Exercise prompt → Return the stretch from the line with "Task: Select the SPK-SETA model number" through the line with "The image size is (1400, 788)." in the data below, character for character, skipping all pictures.

START Data shown

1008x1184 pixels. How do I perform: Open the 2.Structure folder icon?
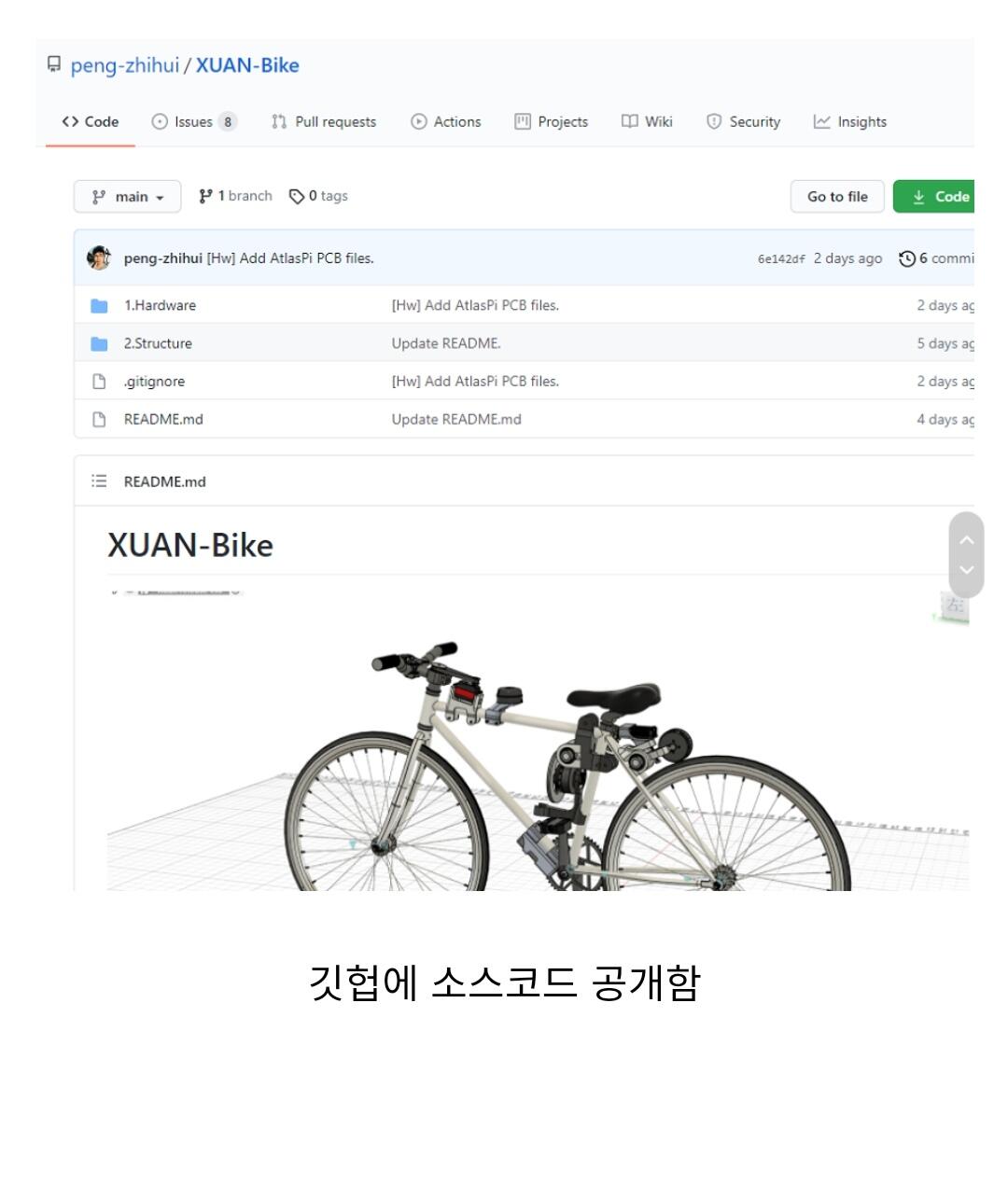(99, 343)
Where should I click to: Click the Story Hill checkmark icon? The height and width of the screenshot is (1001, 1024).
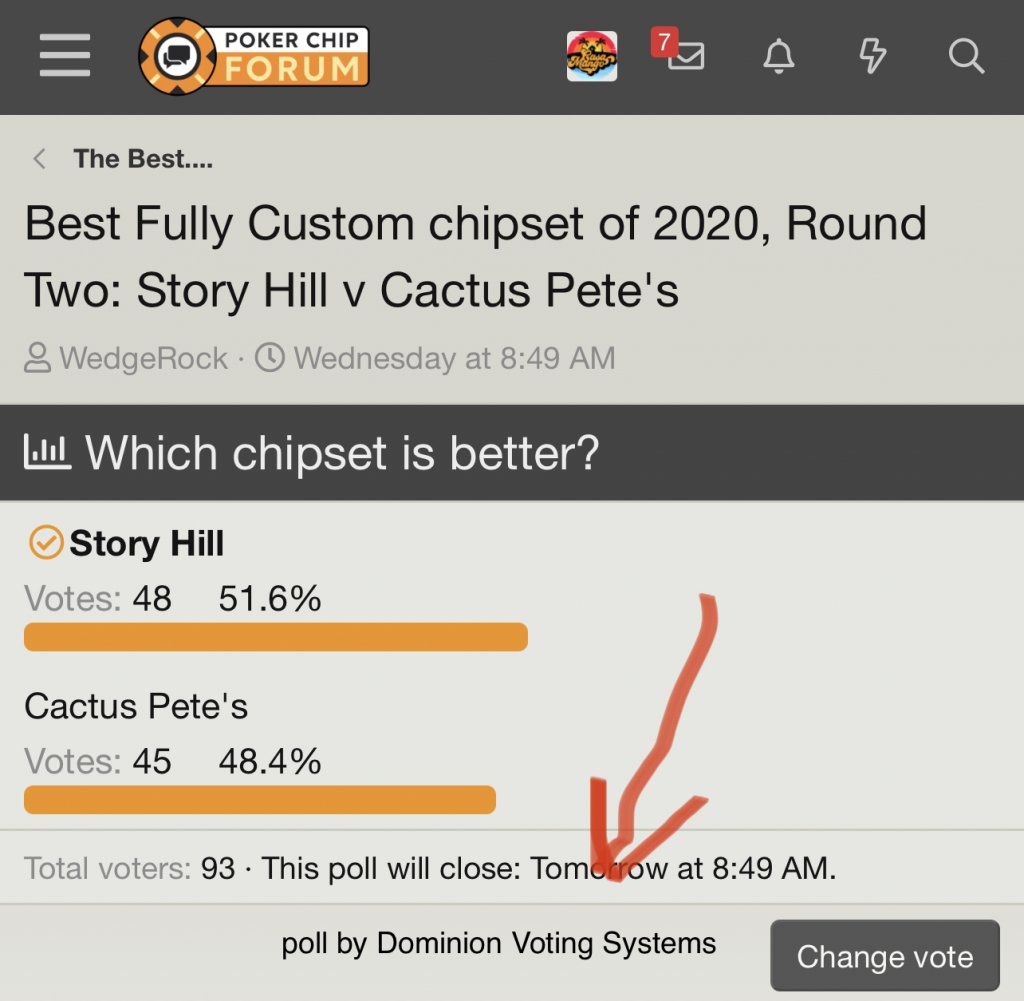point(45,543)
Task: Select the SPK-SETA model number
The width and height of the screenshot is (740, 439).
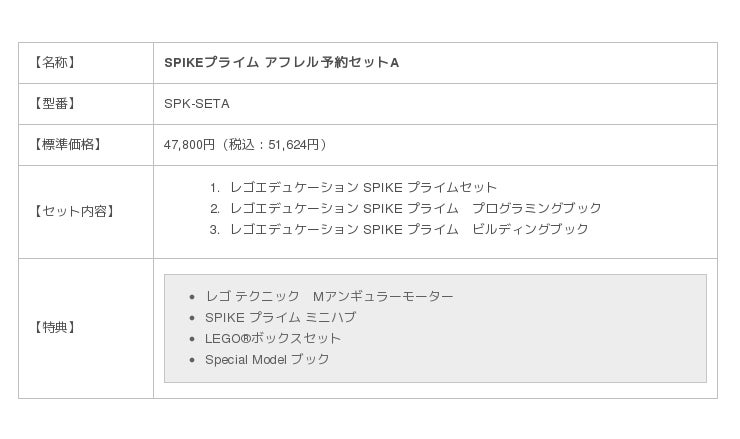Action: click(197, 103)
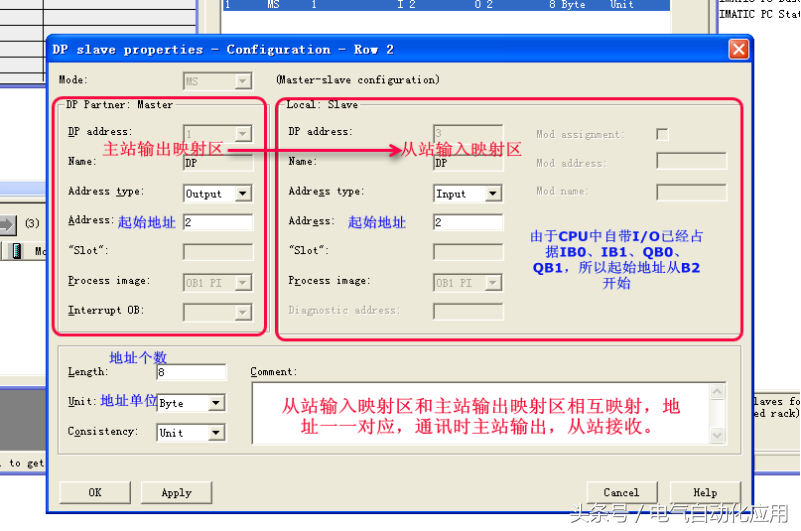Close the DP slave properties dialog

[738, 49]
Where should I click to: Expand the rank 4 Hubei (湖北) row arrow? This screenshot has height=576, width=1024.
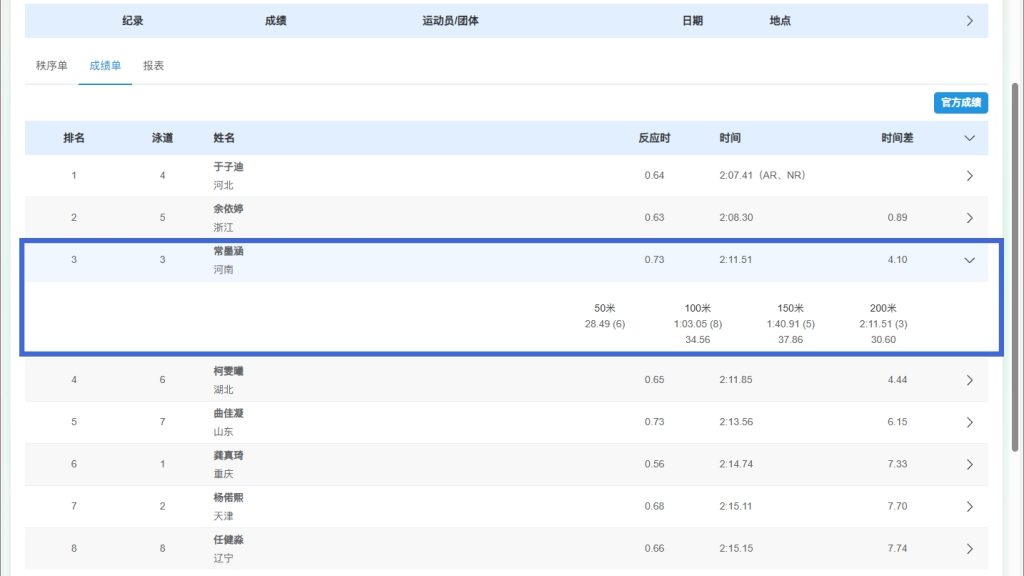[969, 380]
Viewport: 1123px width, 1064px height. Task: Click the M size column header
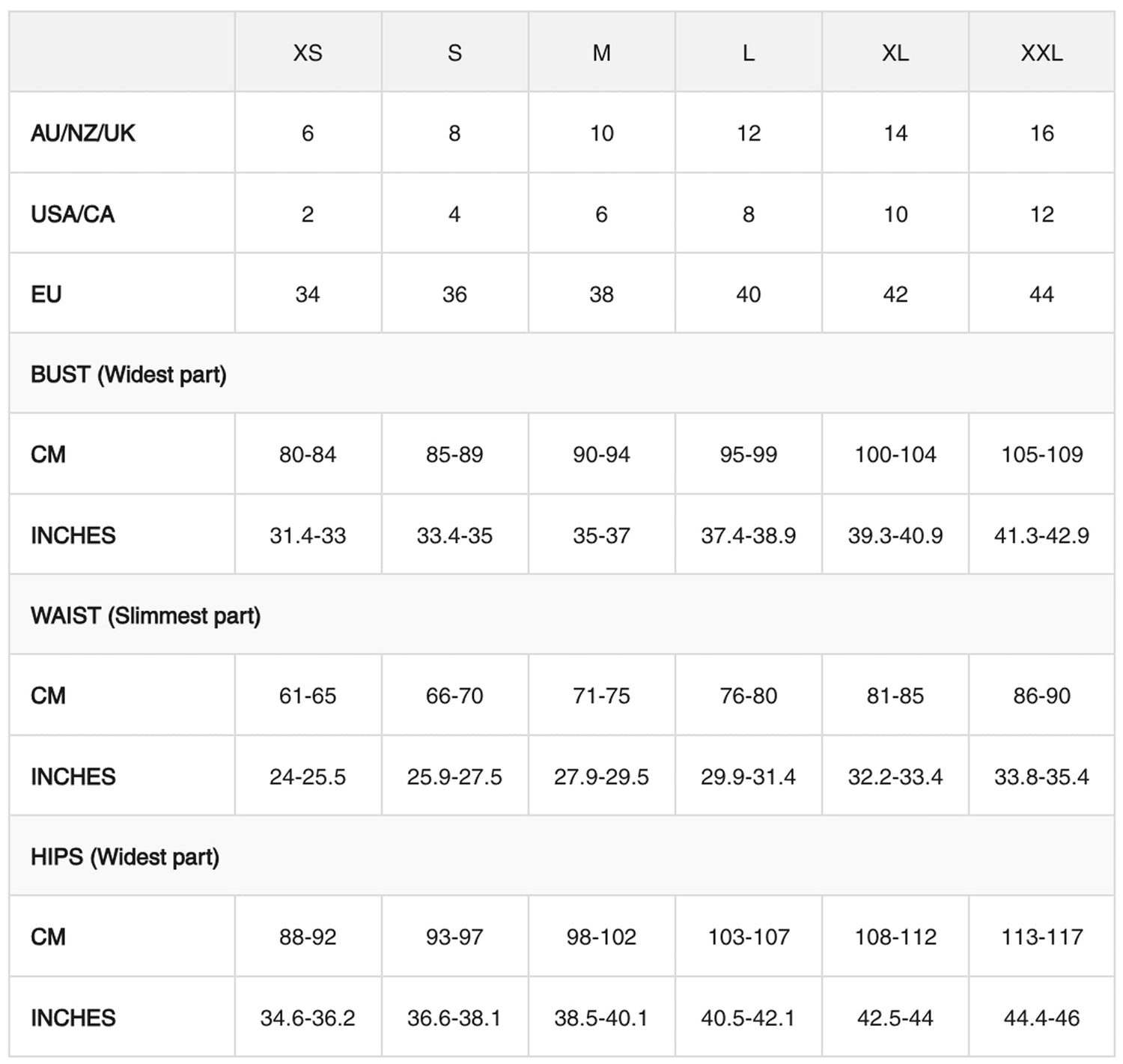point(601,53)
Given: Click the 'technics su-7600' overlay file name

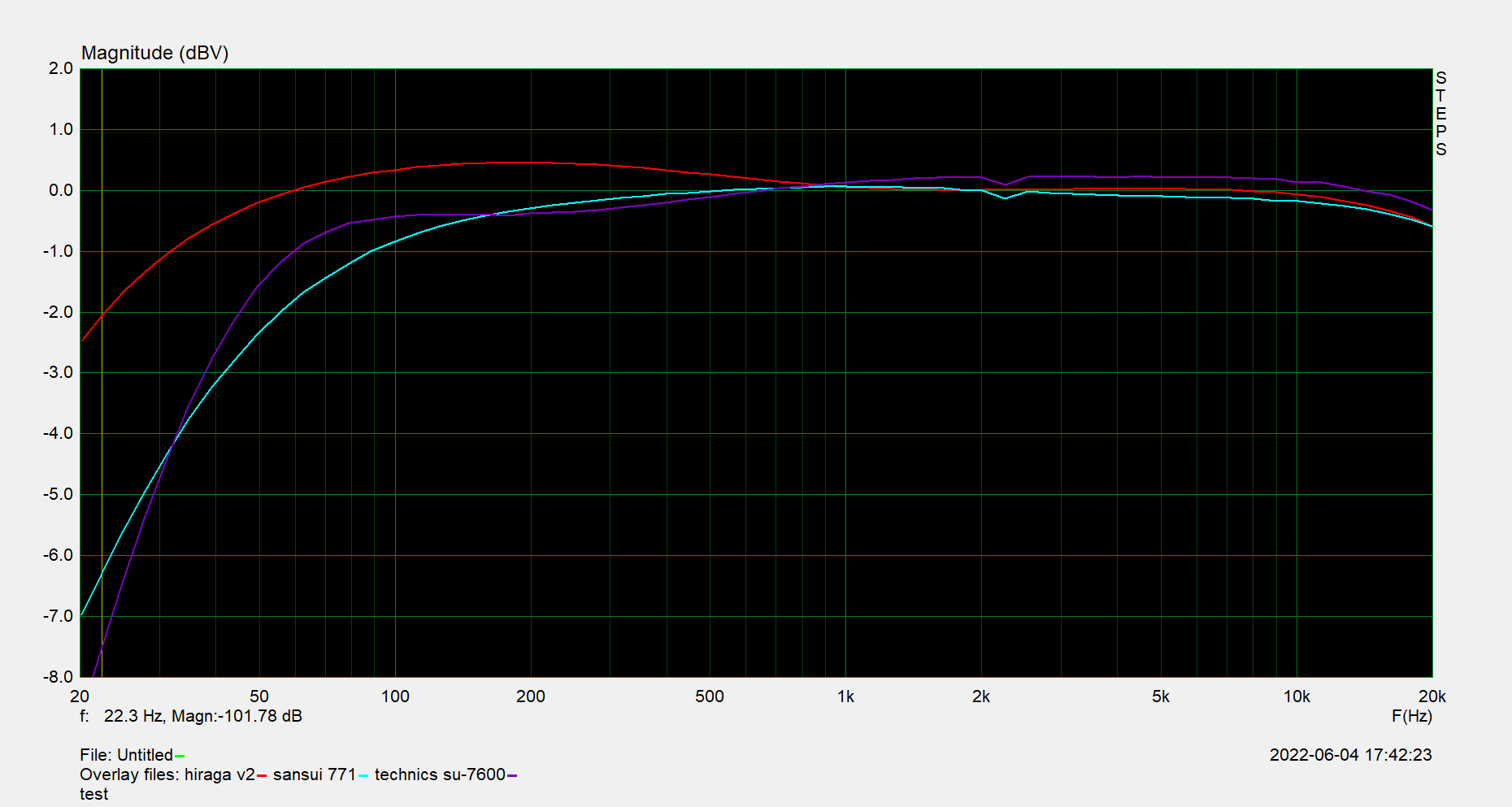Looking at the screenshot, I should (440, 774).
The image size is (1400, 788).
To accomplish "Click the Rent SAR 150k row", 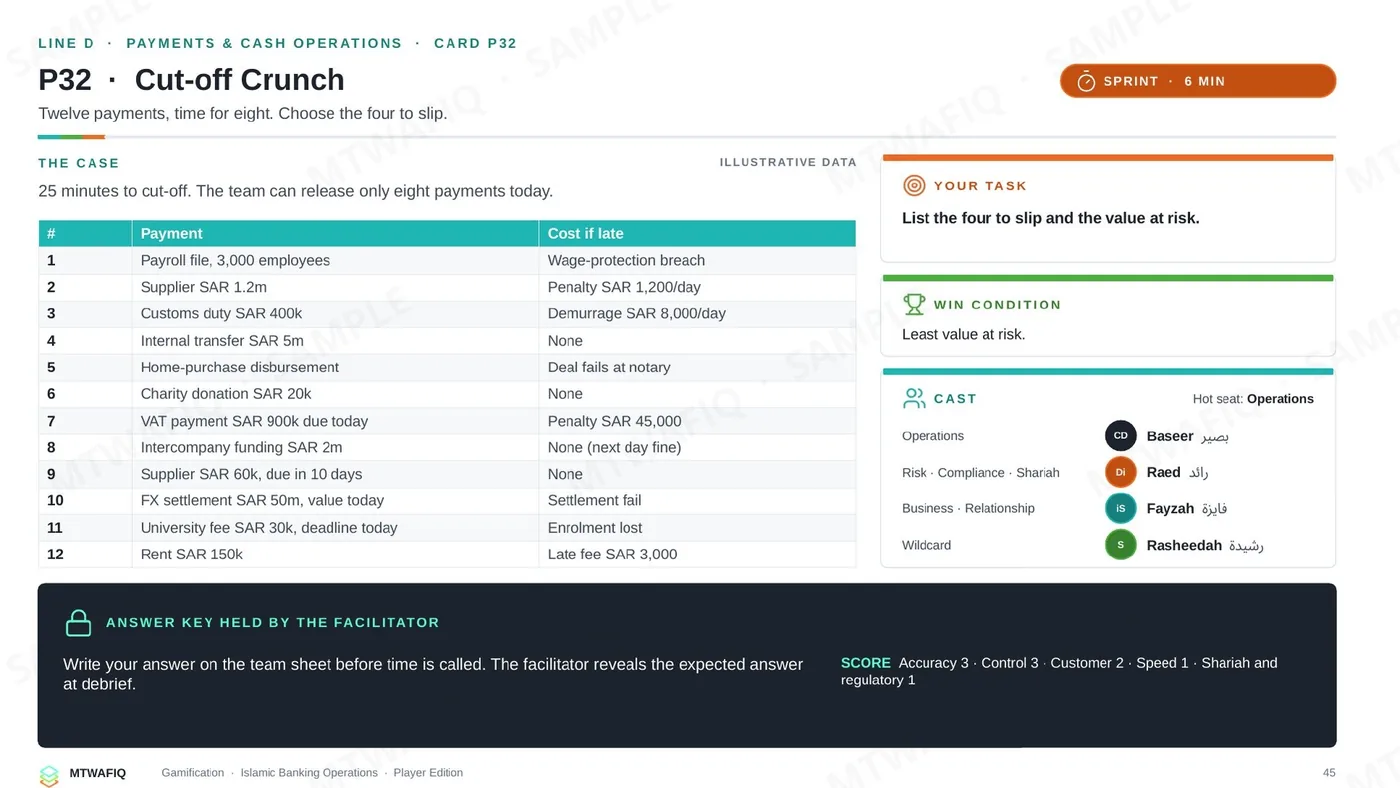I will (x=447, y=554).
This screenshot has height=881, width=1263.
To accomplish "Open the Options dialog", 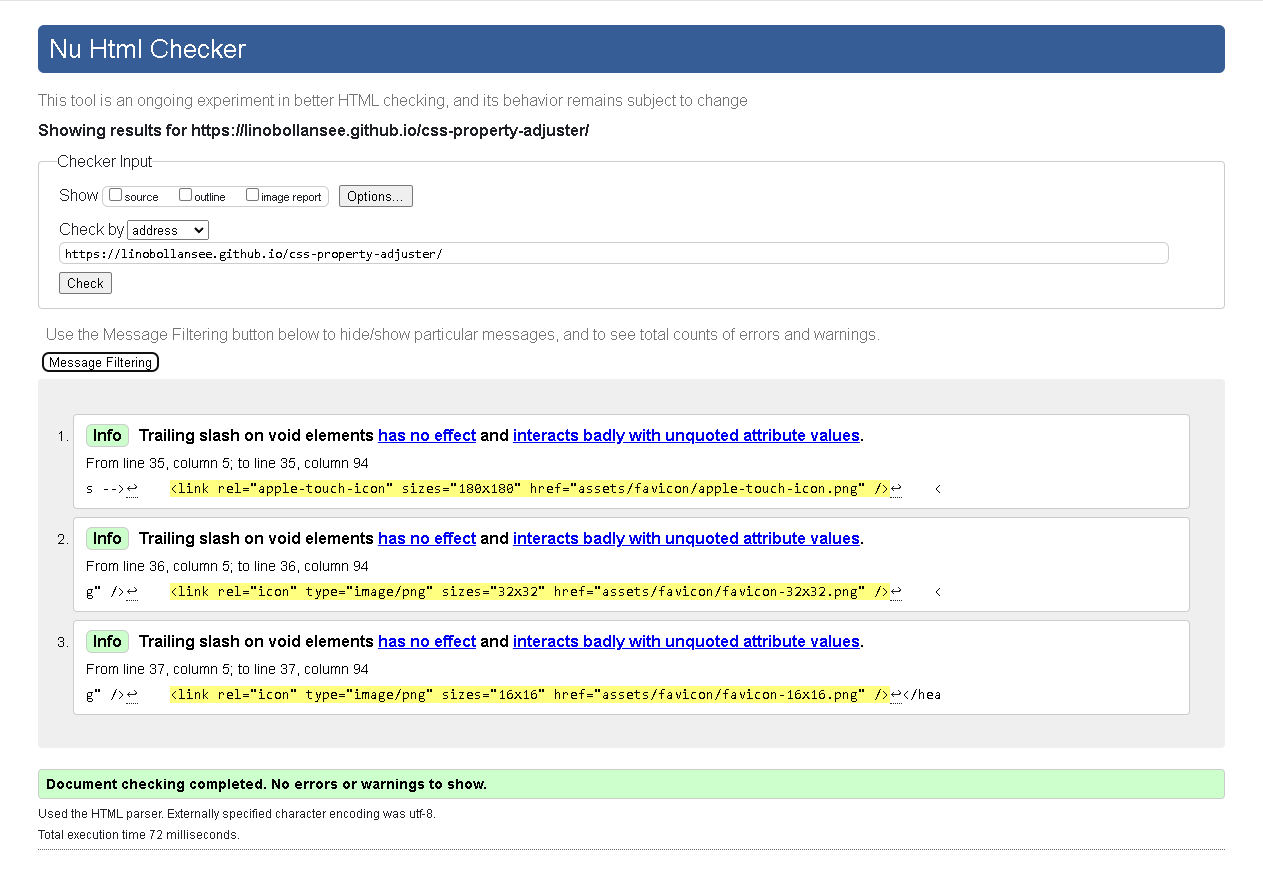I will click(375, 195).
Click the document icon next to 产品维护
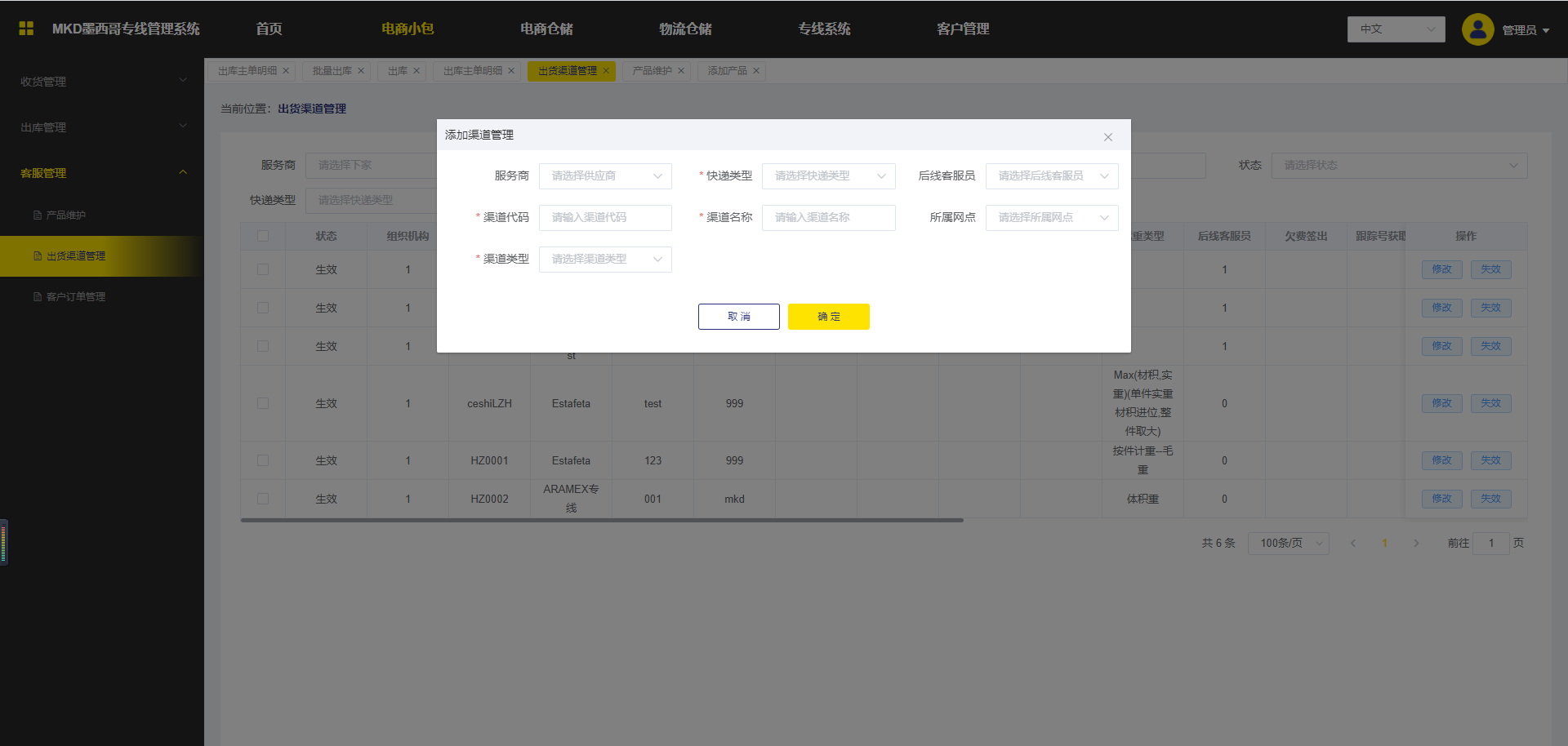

END Data shown

Completed exercise →
Task: Select the SPK-SETA model number
The width and height of the screenshot is (740, 439).
Action: click(197, 103)
Close the DP slave properties dialog

[738, 49]
Where should I click to: Expand the rank 4 Hubei (湖北) row arrow? This screenshot has height=576, width=1024.
[969, 380]
Viewport: 1123px width, 1064px height. Task: Click the M size column header
point(601,53)
Given: Click the 'technics su-7600' overlay file name

Looking at the screenshot, I should (440, 774).
The image size is (1400, 788).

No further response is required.